Having slipped 0.3 percent in August, the S&P CoreLogic Case-Shiller Index for single-family home values within the San Francisco Metropolitan Area – which includes the East Bay, North Bay and Peninsula – was unchanged in September while the year-over-year gain dropped from 10.6 to 9.9 percent and the middle third of the market recorded its second straight month-over-month decline.
While the index for the bottom third of the Bay Area market inched up 0.2 percent in September and now running 10.7 percent above its mark at the same time last year, the index for the middle third of the market slipped another 0.7 percent, dropping its year-over-year gain from 12.1 to 11.4 percent, and the index for the top third of the market inched up 0.1 percent while its year-over-year gain dropped from 9.8 to 9.0 percent.
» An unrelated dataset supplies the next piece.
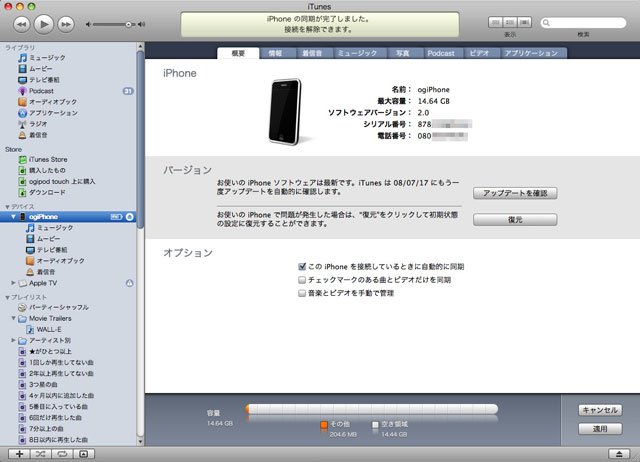This screenshot has height=462, width=640.
Task: Open the アプリケーション tab
Action: pyautogui.click(x=531, y=53)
As such, while the index for the top third of the market is still running 36.5 percent above its previous peak, which was reached in third quarter of 2007, the middle tier is now running 25.6 percent above its previous peak (which was set in the second quarter of 2006) and the index for the bottom third of the market, which had dropped over 60 percent from 2006 to 2012, is now 6.6 percent above its previous high water mark.
Having inched up an upwardly revised 0.3 percent in August, the index for Bay Area condo values slipped 0.6 percent in September but remains 8.0 percent above its mark at the same time last year and 38.9 percent above its previous cycle peak in the fourth quarter of 2005.
And once again, Las Vegas is leading the nation in terms of home price gains, up 13.5 percent year-over-year versus a national average of 5.5 percent.
Our standard SocketSite S&P/Case-Shiller footnote: The S&P/Case-Shiller home price indices include San Francisco, San Mateo, Marin, Contra Costa and Alameda in the “San Francisco” index (i.e., greater MSA) and are imperfect in factoring out changes in property values due to improvements versus appreciation (although they try their best).